Molecular Genetics Unit, Department of Medical Oncology, Clinica Puerta de Hierro, 28035 Madrid, Spain

Letter

In September of 1996, Chen et al. (1) and Nawroz et al. (2) described microsatellite alterations in plasma DNA similar to those found in DNA of primary tumors of each respective patient. Since then, numerous authors have reported this circumstance in several types of tumors. Using different markers, they have characterized the circulating DNA, assessing its correlation with tumor DNA, microsatellite changes (3, 4, 5) , mutations in TP53 and K-ras genes (6, 7, 8, 9) , methylation of gene promoters (10 , 11) , oncogene amplification (12) , and gene rearrangement (13) .
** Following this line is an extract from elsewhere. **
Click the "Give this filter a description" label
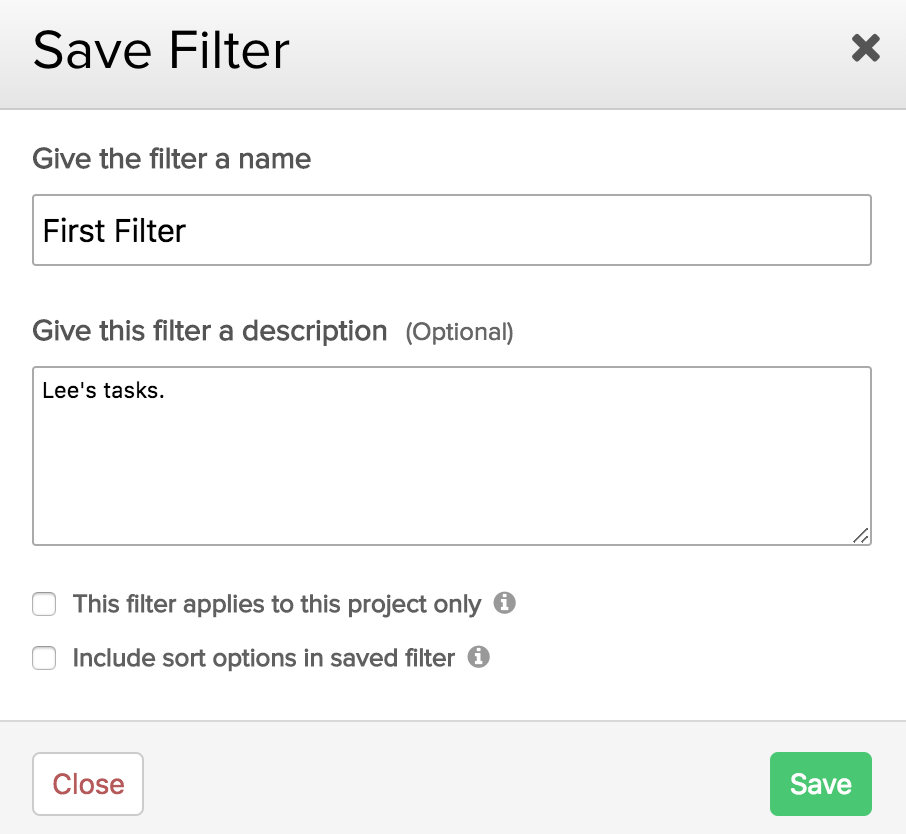The image size is (906, 834). [x=209, y=331]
Recently, Coulet et al. (14) described an analysis of MI¹ and TP53 mutations in a series of 117 head and neck tumors. Their main findings were:

1. Although a high proportion of cases [65 (55%) of 117] exhibited microsatellite alterations (MI) in DNA from tumor compared with circulating lymphocytes, only in three cases were alterations found in plasma DNA.
   
2. In only one of these three cases, the same alterations were present in both plasma and tumor DNA. In two cases, LOH observed in plasma DNA was absent in tumor DNA.
   
3. By carrying out PCR amplification with increasing dilutions of normal DNA, they demonstrated artifactual LOH in samples with low amounts of template DNA.
   

Coulet et al. concluded that "Plasma tumor DNA is largely diluted in normal DNA, at least in head and neck cancer patients, and this low plasma DNA concentration can induce PCR artifacts that can be misinterpreted as microsatellite alterations."
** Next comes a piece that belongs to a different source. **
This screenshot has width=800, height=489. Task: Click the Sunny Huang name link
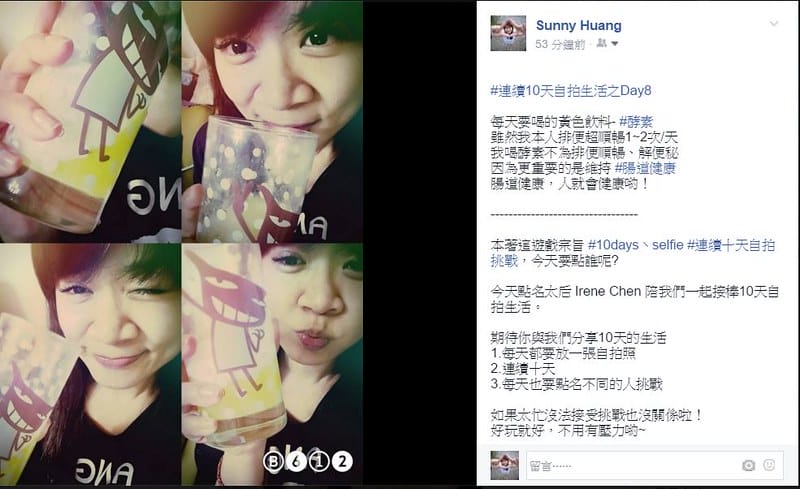578,26
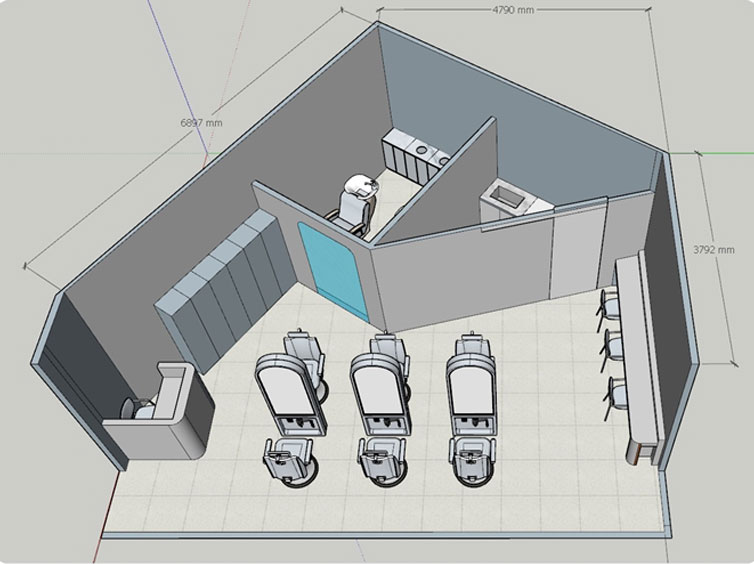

We would like to comment on some discrepancies between these findings and data available in the literature and from our own experience, and propose possible alternatives to the conclusions reached by Coulet et al.

1. The high MI rate these authors report, 55%, with the only tetranucleotide marker utilized, has not been previously observed even when 9 and 12 different tri- and tetrarepeat markers were used concomitantly in head and neck tumors (2 , 15) . This suggests that some of the tumor alterations were false positives because of PCR artifacts. Some of the bands shown in Figure 1 of Coulet et al. are doubtful, because their mobilities were so divergent from the constitutive allele pattern. On the other hand, the low incidence of alterations in plasma DNA observed by Coulet et al. may have been influenced by the use of this tetranucleotide marker. One of the critical points in microsatellite analysis from plasma DNA is the selection of suitable microsatellite markers. Long microsatellites are difficult to amplify correctly (16) . We have also experienced this problem (3) . The marker used by Coulet et al. is quite long (>350 bp) and is probably not an ideal marker for plasma DNA analysis. In addition, they centrifuged the blood at 3000 x g, which is three times faster than usual. At such a speed, some buffy-coat cells might be lysed, which will dilute the tumor DNA in the plasma and lower the possibility of detection. This, in combination with the low amounts of DNA detected in plasma (see below), could also explain the low frequency of tumor-specific alterations in plasma DNA observed by Coulet et al.
   
2. Coulet et al. found only one case that matched the same alteration in tumor and plasma DNA. The amount of DNA detected in plasma was low, inasmuch as only 35% of the cases had detectable concentrations (>100 ng/ml); if their extraction protocol yielded 70%, for 1 ml of plasma they would recover in most of the samples no more than 70 ng of DNA. Because they eluted each extraction in 50 µl and used 5 µl as a template, the final DNA quantity for a 50-µl reaction would be 7 ng. It is possible that this low plasma DNA concentration led to the disappearance of the mobility shift present in the tumor, especially if the DNA was diluted with DNA from buffy-coat cells (see above). In colon carcinomas, we have observed occasionally the absence of faint new bands in tumor samples with instability when the template concentration ranged between 6 and 10 ng, or less. Previous reports of plasma DNA analysis have stressed the presence of false microsatellite alterations using a DNA template lower than 20 ng in a 50-µl reaction volume (16 , 17) .
   
3. Changes, mainly LOH, that occur in plasma DNA but not in tumor DNA, which Coulet et al. suggest as artifact, are detected in a small proportion of case studies. Some authors have attempted to attribute this to heterogeneous tumor clones (1) , although we agree with Coulet et al. that this explanation is unsatisfactory and needs to be demonstrated. Nevertheless, it is interesting to note that LOH in plasma DNA matches LOH in tumor DNA in more than 90% of the cases described, and if false LOH were a frequent and random artifact, the expected discordance rates would be higher.
   In summary, plasma DNA analysis is a process under investigation and consolidation and it is necessary to know the current limitations. There is a general consensus concerning the improvement of some aspects, such as the extraction procedures and identification of the best markers for each tumor, which can optimize and introduce this molecular procedure into clinical oncology.
   

FOOTNOTES

¹ The abbreviations used are: MI, microsatellite instability; LOH, loss of heterozy gosity.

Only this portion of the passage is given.